- [Alıştırma Yönergeleri]:
[a] Saha çalışması metnine göre gönüllülerin konaklama ve ulaşım ihtiyaçlarını fiziksel olarak güvenilir bir ortamda karşılamak neden en çok zorluk yaşanan husus olmuştur?
[b] Saha çalışması metninde "23-24 Şubat  tarihleri" sözleriyle başlayıp "oluşum sürecinde yapılmıştır." sözleriyle biten bölümü aynen yeniden yazın.
[c] Saha çalışması metnine göre aşağıdaki soruları yanıtlayın:
(i) Gönüllülerin yaşları hangi aralıkta değişmektedir?
(ii) Ekibin ulaşımı kaç kişi kapasiteli bir araçla sağlanmıştır?
(iii) Konaklama hangi ilin hangi ilçesinde yapılmıştır?

- [Verilen Metin]:
· · ·
Gönüllülerin tamamı derneğin gönüllüsü ya da üyesi olup bir kısmı derneğin yönetim kurulunda da yer almaktadır. Yaş dağılımı 26 ile 62 arasında değişmektedir. Ekibin tümü yaşlanma ve yaşlılık konusunda mesleki deneyime ve akademik bilgi birikimine sahiptir.

 

23-24 Şubat  tarihleri arasında 65+ Yaşlı Hakları Derneği (bundan sonra kısaca “Dernek” olarak bahsedilecektir) tarafından Adıyaman, Kahramanmaraş ve Malatya’da gerçekleştirilen ilk saha ziyaretinin ardından Saha 2’nin gerçekleşeceği tarihler, hedef bölgeler ve gönüllüler belirlenmiştir. Gönüllüler söz konusu sahanın taşıyabileceği fiziksel ve psikolojik tehlikelerin farkında olarak çalışmaya katılmak istemiştir. Gönüllülere çalışmaya katılımın herhangi bir mecburiyet taşımadığı, tamamen gönüllülük esaslı olduğu konusunda bilgilendirme ekip oluşum sürecinde yapılmıştır.  

2.Ekibin Sahadaki İyi Oluş Hali İçin Alınan Tedbir ve Önlemler

Sahanın gerçekleştiği olağanüstü şartlar gereği gönüllülerin konaklama ve ulaşım ihtiyaçlarının fiziksel olarak güvenilir bir ortamda sağlanması en çok zorluk yaşanan husus olmuştur. Saha 1 aşamasında yapılan görüşmeler ve edinilen deneyim, bu iki konuda alınan kararlarda belirleyici olmuştur. Ekibin ulaşımı 15 kişi kapasiteli bir minibüsle gerçekleştirilmiştir. Araç, bölgede deprem öncesinde de meslek olarak şoförlük yapan bir depremzede tarafından kullanılmıştır. Su ihtiyacı için araçta yeterli sayıda pet şişe bulundurulmuştur. Ekibin yemek ihtiyacı da hem sahada hem de öncesindeki hazırlıkla karşılanmıştır. Konaklama, Hatay’ın Arsuz ilçesinde yapılmıştır. Kalınan evde deprem kaynaklı hasar bulunmamaktadır. Ekip sahanın tümü boyunca ad-soyad ve kurum bilgilerinin yer aldığı bir yakalık taşımıştır. Ekibin ad-soyad ve TC kimlik numaralarının yer aldığı Beyoğlu Kaymakamlığı’ndan alınan imzalı izin “yol izni” taşınmıştır. Son olarak ekibin ulaşımını gerçekleştiren minibüste derneğin logosu görünür biçimde yerleştirilmiştir.
· · ·
- [Gösterilen Veriler]:
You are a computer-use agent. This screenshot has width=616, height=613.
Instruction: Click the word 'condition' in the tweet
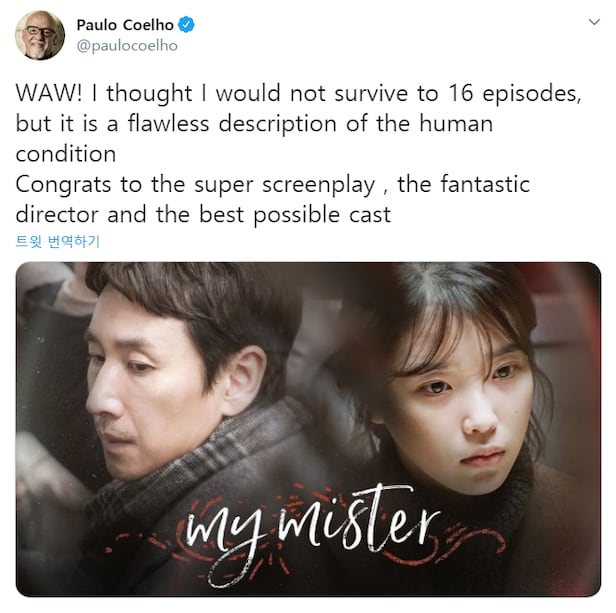coord(66,154)
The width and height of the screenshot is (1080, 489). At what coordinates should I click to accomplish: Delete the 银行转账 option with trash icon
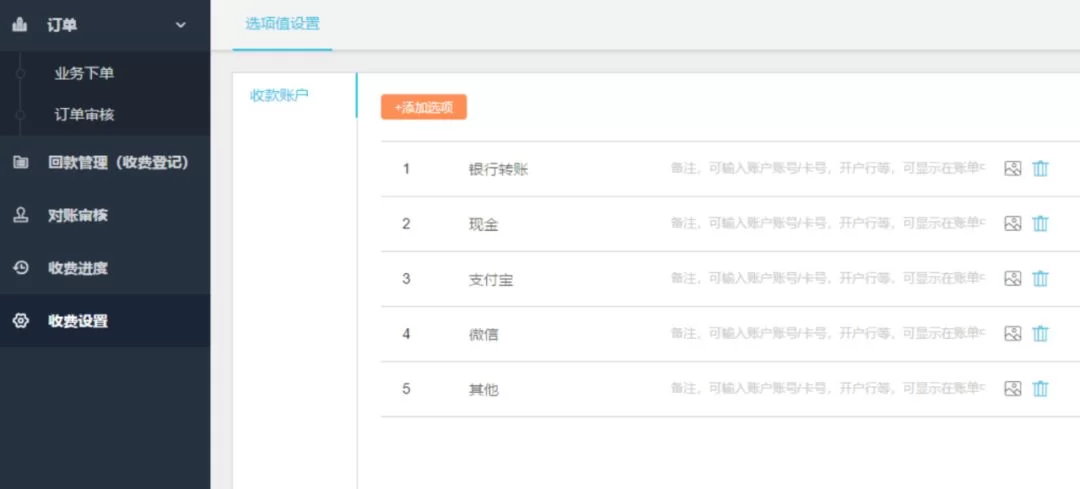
· · ·
- [Tam Yanıtlar]:
[a] Bunun nedeni sahanın olağanüstü şartlarda gerçekleşmesidir.

[b]
23-24 Şubat  tarihleri arasında 65+ Yaşlı Hakları Derneği (bundan sonra kısaca “Dernek” olarak bahsedilecektir) tarafından Adıyaman, Kahramanmaraş ve Malatya’da gerçekleştirilen ilk saha ziyaretinin ardından Saha 2’nin gerçekleşeceği tarihler, hedef bölgeler ve gönüllüler belirlenmiştir. Gönüllüler söz konusu sahanın taşıyabileceği fiziksel ve psikolojik tehlikelerin farkında olarak çalışmaya katılmak istemiştir. Gönüllülere çalışmaya katılımın herhangi bir mecburiyet taşımadığı, tamamen gönüllülük esaslı olduğu konusunda bilgilendirme ekip oluşum sürecinde yapılmıştır.

[c]
(i) 26 ile 62 arasında.
(ii) 15 kişi kapasiteli bir minibüsle.
(iii) Hatay'ın Arsuz ilçesinde.